Re: [scikit-learn] Opinion on reference mentioning that RF uses weak learners

2020-08-16 Thread Brown J.B. via scikit-learn
> As previously mentioned, a "weak learner" is just a learner that barely
performs better than random.

To continue with what the definition of a random learner refers to, does it
mean the following contexts?
(1) Classification: a learner which uniformly samples from one of the N
endpoints in the training data (e.g., the set of unique values in the
response vector "y").
(2) Regression: a learner which uniformly samples from the range of values
in the endpoint/response vector (e.g., uniform sampling from [min(y),
max(y)]).

Should even more context be explicitly declared (e.g., not uniform sampling
but any distribution sampler)?

J.B.
___
scikit-learn mailing list
scikit-learn@python.org
https://mail.python.org/mailman/listinfo/scikit-learn


Re: [scikit-learn] Opinion on reference mentioning that RF uses weak learners

2020-08-16 Thread Fernando Marcos Wittmann
In my opinion the reference is distorting a concept that has a consolidated
definition in the community.

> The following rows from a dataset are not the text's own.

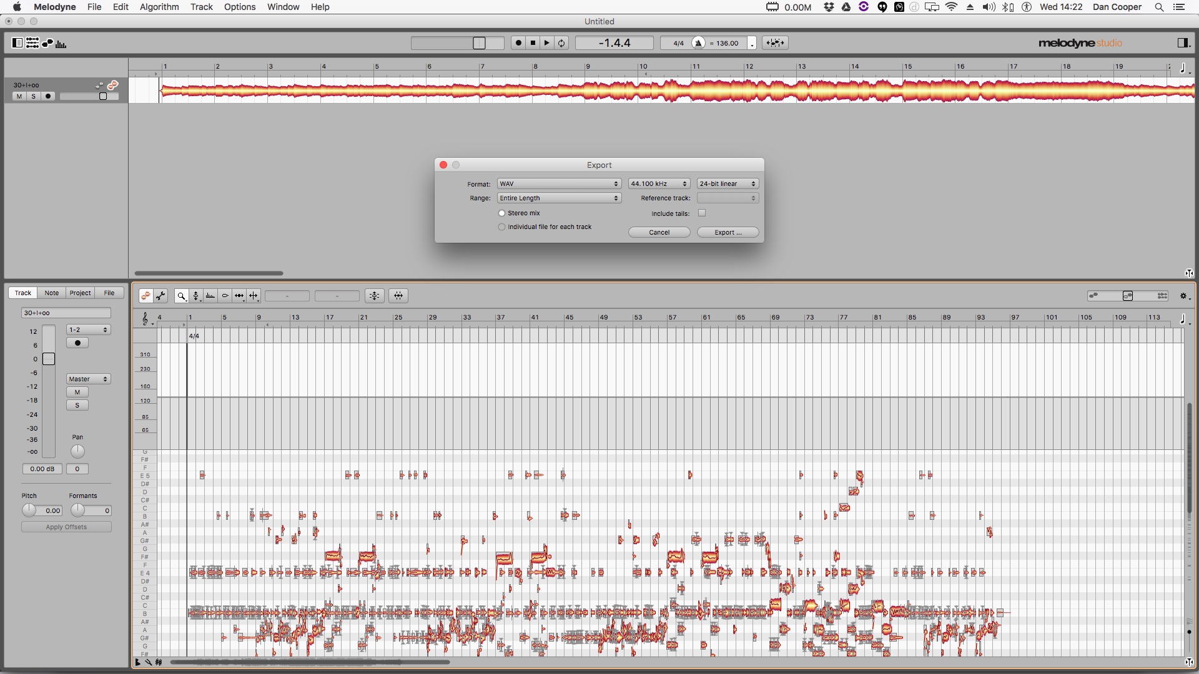Image resolution: width=1199 pixels, height=674 pixels.
Task: Select Stereo mix radio button
Action: point(501,212)

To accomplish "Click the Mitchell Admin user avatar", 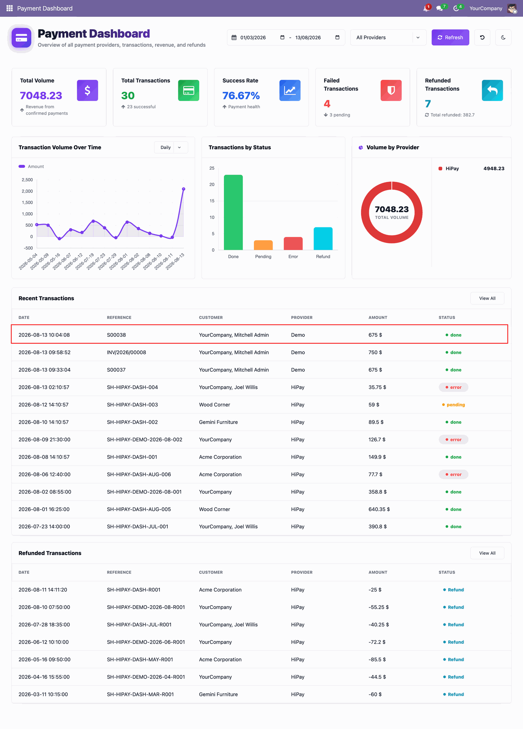I will point(512,8).
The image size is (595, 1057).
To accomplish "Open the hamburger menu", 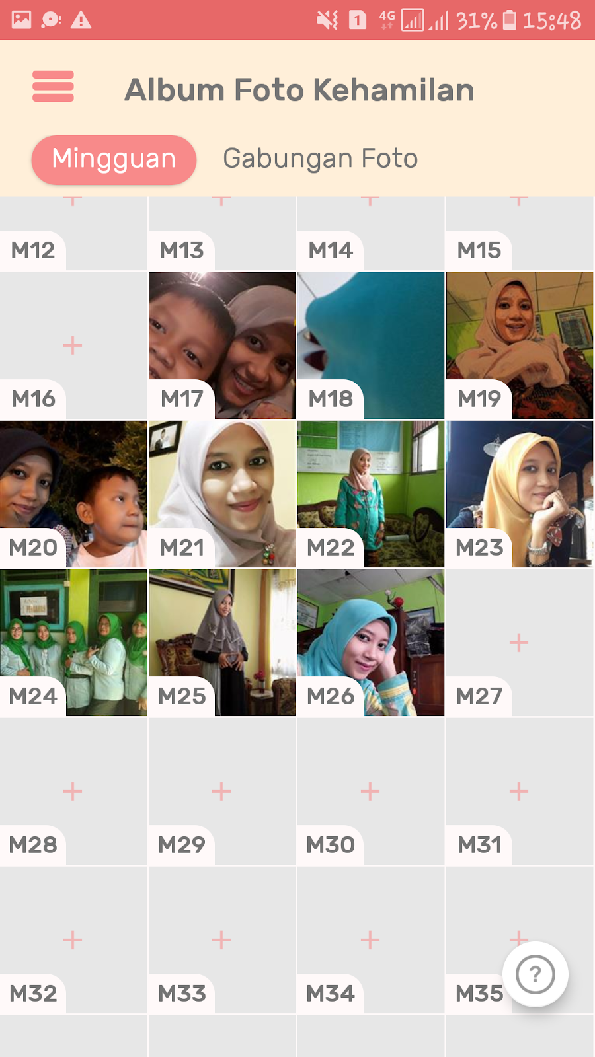I will (53, 87).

I am also familiar with the definition of WL
as "an estimator slightly better than guessing", mostly decision stumps (
https://en.m.wikipedia.org/wiki/Decision_stump), which is not an component
of RFs.

On Sun, Aug 16, 2020, 16:22 Nicolas Hug  wrote:

> As previously mentioned, a "weak learner" is just a learner that barely
> performs better than random. It's more common in the context of boosting,
> but I think weak learning predates boosting, and the original RF paper by
> Breiman does make reference to "weak learners":
>
> It's interesting that Forest-RI could produce error rates not far above
> the Bayeserror rate. The individual classifiers are weak. For F=1, the
> average tree errorrate is 80%; for F=10, it is 65%; and for F=25, it is
> 60%. Forests seem to have theability to work with very weak classifiers
> as long as their correlation is low
>
> Nicolas
>
>
> On 8/16/20 2:29 PM, Guillaume Lemaître wrote:
>
> One needs to define what is the definition of weak learner.
>
> In boosting, if I recall well the literature, weak learner refers to
> learner which unfit performing slightly better than a random learner. In
> this regard, a tree with shallow depth will be a weak learner and is used
> in adaboost or gradient boosting.
>
> However, in random forest the tree used are trees that overfit (deep tree)
> so they are not weak for the same reason. However, one will never be able
> to do what a forest will do with a single tree. In this regard, a single
> tree is weaker than the forest. However, I never read the term for "weak
> learner" in the context of the random forest.
>
> Sent from my phone - sorry to be brief and potential misspell.
> *From:* fernando.wittm...@gmail.com
> *Sent:* 16 August 2020 20:06
> *To:* scikit-learn@python.org
> *Reply to:* scikit-learn@python.org
> *Subject:* [scikit-learn] Opinion on reference mentioning that RF uses
> weak learners
>
> Hello guys,
>
> The the following reference states that Random Forests uses weak learners:
> -
> https://blog.citizennet.com/blog/2012/11/10/random-forests-ensembles-and-performance-metrics#:~:text=The%20random%20forest%20starts%20with,corresponds%20to%20our%20weak%20learner.=Thus%2C%20in%20ensemble%20terms%2C%20the,forest%20is%20a%20strong%20learner
>
> The random forest starts with a standard machine learning technique called
>> a “decision tree” which, in ensemble terms, corresponds to our weak learner.
>
> ...
>
>  Thus, in ensemble terms, the trees are weak learners and the random
>> forest is a strong learner.
>
>
> I completely disagree with that statement. But I would like the opinion of
> the community to double check if I am not missing something.
>
>
> ___
> scikit-learn mailing 
> listscikit-learn@python.orghttps://mail.python.org/mailman/listinfo/scikit-learn
>
> ___
> scikit-learn mailing list
> scikit-learn@python.org
> https://mail.python.org/mailman/listinfo/scikit-learn
>
___
scikit-learn mailing list
scikit-learn@python.org
https://mail.python.org/mailman/listinfo/scikit-learn


Re: [scikit-learn] Opinion on reference mentioning that RF uses weak learners

2020-08-16 Thread Nicolas Hug
As previously mentioned, a "weak learner" is just a learner that barely 
performs better than random. It's more common in the context of 
boosting, but I think weak learning predates boosting, and the original 
RF paper by Breiman does make reference to "weak learners":


It's interesting that Forest-RI could produce error rates not far 
above the Bayeserror rate. The individual classifiers are weak. For 
F=1, the average tree errorrate is 80%; for F=10, it is 65%; and for 
F=25, it is 60%. Forests seem to have theability to work with very 
weak classifiers as long as their correlation is low


Nicolas


On 8/16/20 2:29 PM, Guillaume Lemaître wrote:

One needs to define what is the definition of weak learner.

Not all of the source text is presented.